● **PASSAGE TO READ**:
══════════════════════════════

# Rapidshare banned BSNL



## kuki_295 (Jul 28, 2008)

I think rapidshare has banned all bsnl users from ip address 59.90.0.0 to 59.99.255.255. because someone from using BSNL account hacked RS


> Massive RapidShare hack attempts detected. IP block 59.90.0.0 - 59.99.255.255 blocked.


----------



## RCuber (Jul 28, 2008)

yes .. its showing me the same ..


----------



## dheeraj_kumar (Jul 28, 2008)

Yep, I get the same message too. It'll be a pity if RS doesnt allow BSNL users for a while...


----------



## Garbage (Jul 28, 2008)

I can download from Rapidshare today... So I don't think BSNL is banned


----------



## Faun (Jul 28, 2008)

OMFG...rapidshare reverted back to sucky form !
Viva la revolucion !


----------



## hellgate (Jul 28, 2008)

RS has also banned MTNL over here too.


----------



## RCuber (Jul 28, 2008)

Garbage said:


> I can download from Rapidshare today... So I don't think BSNL is banned


does your IP starts with  59.9x.xxx.xxx? .. rapidshare.com has blocked the ip address range, but I can still access rapidshare.de .

══════════════════════════════

● **RECORD LIST**:
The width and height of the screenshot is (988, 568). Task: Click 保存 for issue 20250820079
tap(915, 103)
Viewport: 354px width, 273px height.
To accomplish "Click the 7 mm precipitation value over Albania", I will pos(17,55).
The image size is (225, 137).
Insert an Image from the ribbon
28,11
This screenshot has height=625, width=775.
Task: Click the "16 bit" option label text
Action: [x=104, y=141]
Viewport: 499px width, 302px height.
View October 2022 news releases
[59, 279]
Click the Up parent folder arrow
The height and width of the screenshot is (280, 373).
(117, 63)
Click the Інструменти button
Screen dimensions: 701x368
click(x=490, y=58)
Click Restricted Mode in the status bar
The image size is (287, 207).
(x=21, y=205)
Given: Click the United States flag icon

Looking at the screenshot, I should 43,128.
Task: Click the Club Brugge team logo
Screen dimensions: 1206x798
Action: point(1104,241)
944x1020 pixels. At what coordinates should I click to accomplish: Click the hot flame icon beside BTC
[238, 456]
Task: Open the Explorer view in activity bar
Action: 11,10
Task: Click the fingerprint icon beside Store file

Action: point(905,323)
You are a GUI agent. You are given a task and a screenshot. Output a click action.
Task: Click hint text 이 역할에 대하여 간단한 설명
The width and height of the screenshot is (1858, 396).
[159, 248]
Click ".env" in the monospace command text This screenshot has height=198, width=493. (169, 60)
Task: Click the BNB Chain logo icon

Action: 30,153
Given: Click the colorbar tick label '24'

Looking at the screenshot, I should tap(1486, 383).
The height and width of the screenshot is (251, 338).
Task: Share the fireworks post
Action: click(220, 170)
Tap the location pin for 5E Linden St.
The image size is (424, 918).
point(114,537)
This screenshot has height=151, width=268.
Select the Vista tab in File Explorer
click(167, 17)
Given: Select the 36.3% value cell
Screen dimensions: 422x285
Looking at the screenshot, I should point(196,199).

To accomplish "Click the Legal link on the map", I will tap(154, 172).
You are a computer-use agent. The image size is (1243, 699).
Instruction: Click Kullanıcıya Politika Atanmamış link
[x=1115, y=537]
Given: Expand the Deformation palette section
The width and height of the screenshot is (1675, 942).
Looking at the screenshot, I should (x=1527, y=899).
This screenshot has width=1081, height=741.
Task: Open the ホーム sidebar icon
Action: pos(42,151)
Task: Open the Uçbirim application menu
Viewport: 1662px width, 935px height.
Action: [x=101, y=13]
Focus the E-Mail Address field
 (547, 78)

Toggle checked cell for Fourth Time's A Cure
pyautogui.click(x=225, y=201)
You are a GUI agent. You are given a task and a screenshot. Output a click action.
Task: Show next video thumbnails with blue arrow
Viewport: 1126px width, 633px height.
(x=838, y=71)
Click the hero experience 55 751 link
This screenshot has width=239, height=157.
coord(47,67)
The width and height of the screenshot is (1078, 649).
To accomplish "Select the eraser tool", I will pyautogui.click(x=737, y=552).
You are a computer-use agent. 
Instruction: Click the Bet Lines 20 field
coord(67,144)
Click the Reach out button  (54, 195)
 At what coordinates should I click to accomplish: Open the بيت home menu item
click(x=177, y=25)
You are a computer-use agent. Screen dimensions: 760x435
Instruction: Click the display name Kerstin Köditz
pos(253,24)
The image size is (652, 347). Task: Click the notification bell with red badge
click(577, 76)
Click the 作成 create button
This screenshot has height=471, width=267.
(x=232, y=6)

══════════════════════════════

● **GIVEN PROBLEM**: Write the next few posts of the forum thread on Rapidshare blocking BSNL users, following on from the last reply.

● **FINAL RESULT**:
----------



## mrbgupta (Jul 28, 2008)

only old bsnl users have been blocked. new bsnl users having 117.x.x.x have not been blocked.


----------



## Ethan_Hunt (Jul 28, 2008)

IP block 59.170.0.0 - 59.189.255.255.This is the IP range which is blocked.Not the entire ISP as a whole.This started happening yesterday night.And the worst part is I just got my a/c renewed yesterday.


----------



## Quiz_Master (Jul 28, 2008)

Atlast it worked on 7:00 PM today.. Downloaded  a 100 MB file.. Blocked again...


----------



## eureca_eureca (Jul 28, 2008)

Blocked me too it says 



> Massive RapidShare hack attempts detected. IP block 59.90.0.0 - 59.99.255.255 blocked. Please call your internet provider.



Thought rapidshare had some smart coders 

Possible to hack this some how to get this working


----------



## Kl@w-24 (Jul 28, 2008)

Proxies maybe??


----------



## eureca_eureca (Jul 28, 2008)

Where to find some good fast proxies


----------



## D@rekills4 (Jul 28, 2008)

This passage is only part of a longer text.